Per questo salutiamo sempre con sincero sollievo l’affacciarsi di soluzioni originali come quelle di Antonio Manzini, creatore del poliziotto Rocco Schiavone e protagonista di Pista Nera, per i tipi di Sellerio.
Originale non nella costruzione, quanto nella resa. Rovesciare gli assetti e gli stereotipi è una pratica seguita sin dalla letteratura antica per creare antieroi, solo che l’esperimento non sempre riesce felice. Manzini invece riesce ad essere outsider senza cadere nello stucchevole, nell’eccesso forzato, nel sovvertimento purchè sia.
Rocco Schiavone è di certo agli antipodi del personaggio positivo che costituisce la regola dei polizieschi classici. E’ un anti-Montalbano, si potrebbe dire, una sorta di specchio in cui riflettere tutti gli elementi negativi che non troviamo nel commissario di Vigata.
Schiavone non è un commissario ma un vice-questore (la qualifica di commissario, fa giustamente notare, è stata abrogata da anni).
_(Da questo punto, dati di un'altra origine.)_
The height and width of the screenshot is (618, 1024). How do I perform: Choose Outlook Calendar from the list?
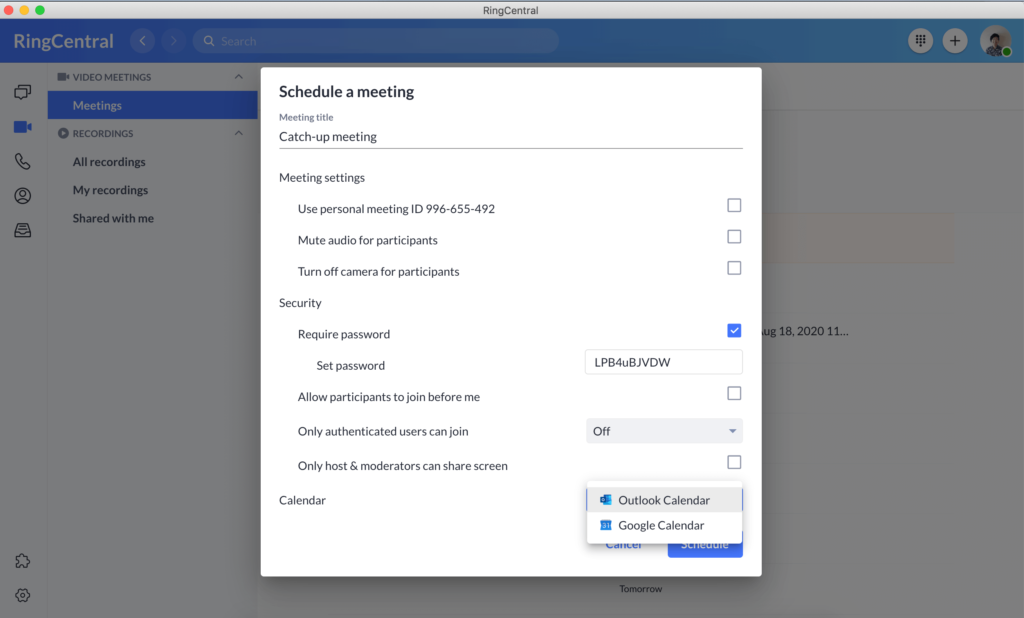pyautogui.click(x=663, y=500)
E’ uno disonesto, uno che l’unica cosa che lo distingue dai criminali cui da la caccia è la divisa che indossa: togli quella e hai davanti un tizio scaltro e senza tanti scrupoli, pronto a infrangere la legge se c’è da fare bei soldi.
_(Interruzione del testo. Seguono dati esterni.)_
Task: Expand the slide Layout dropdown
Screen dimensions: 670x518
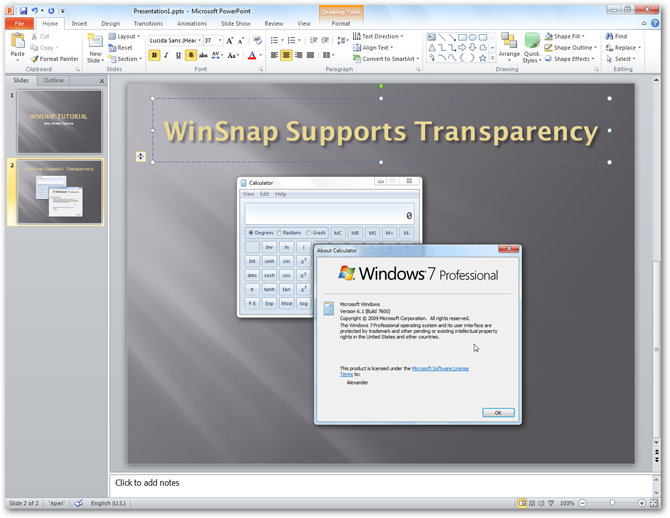Action: tap(124, 36)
Schiavone è di Roma. Lì ha fatto il bello e il cattivo tempo sino a che la corda, tirata allo stremo, si è alla fine spezzata. Un trasferimento punitivo, per farlo stare calmo e fargli capire che le sue chiappe sono a forte rischio. Dunque dal caldo di Roma al gelo di Aosta. Una discesa agli inferi, solo che la pena non è il fuoco eterno, ma il freddo che spacca le ossa, a cui Schiavone si ostina a non volersi adeguare continuando a portare per pura ostinazione scarpe da città, come a ribadire che quella è solo una fase, non un inferno ma un purgatorio.
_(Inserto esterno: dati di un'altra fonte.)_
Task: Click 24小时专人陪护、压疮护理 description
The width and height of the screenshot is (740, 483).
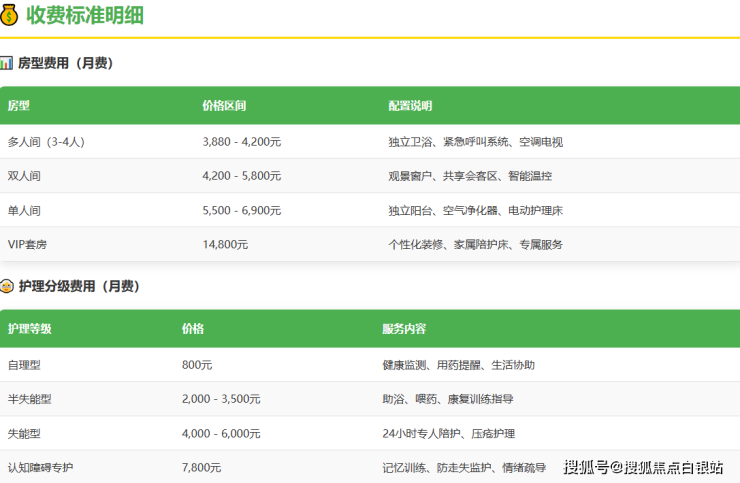Action: [x=448, y=433]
Un leone in gabbia tra le nevi, mandato a sbollire. Quando ecco che gli capita un omicidio tra capo e collo, e quello che doveva solo essere un esilio al confino, con nulla da fare se non gelarsi il naso e osservare il sole andare su e giù, si movimenta in maniera inaspettata.
All’inizio sembra un incidente: un corpo abbandonato su una pista sciistica, smembrato e dilaniato dal passaggio di un cingolato di quelli per spianare la neve. Si deve faticare persino per riconoscerlo, figurarsi per capire che non si tratta affatto di incidente ma di delitto. E così, suo malgrado, Schiavone deve fare quello per cui lo Stato gli passa ogni mese uno stipendio, e indagare sull’omicidio al gelo. Lo fa, e lo fa bene, perchè Schiavone alla fine è uno sbirro di quelli bravi. Intuitivi, attenti al dettaglio, buon psicologo. Capace di andare per le spicce ma ben attrezzato per raggiungere l’obiettivo.
Pista nera è un romanzo che, come suole dirsi, si legge tutto d’un fiato. La scrittura di Manzini ha le stesse caratteristiche di Schiavone: asciutta, ironica, priva di fronzoli. Protagonisti e comprimari cesellati con pochi ma centrati colpi di scalpello, offerti al lettore attraverso la lente sarcastica del vice-questore.
Manzini racconta un’altra realtà rispetto al rassicurante quadro della letteratura gialla nostrana. Un uomo in divisa che non protegge nessuno se non se stesso, scaltro e per certi versi cattivo, che magari non vorresti avere al tuo fianco ma sicuramente nemmeno contro. Una realtà con molti più chiaroscuri di quella in chiave draconiana bene/male. Meno rassicurante, forse. Ma senza dubbio più vera.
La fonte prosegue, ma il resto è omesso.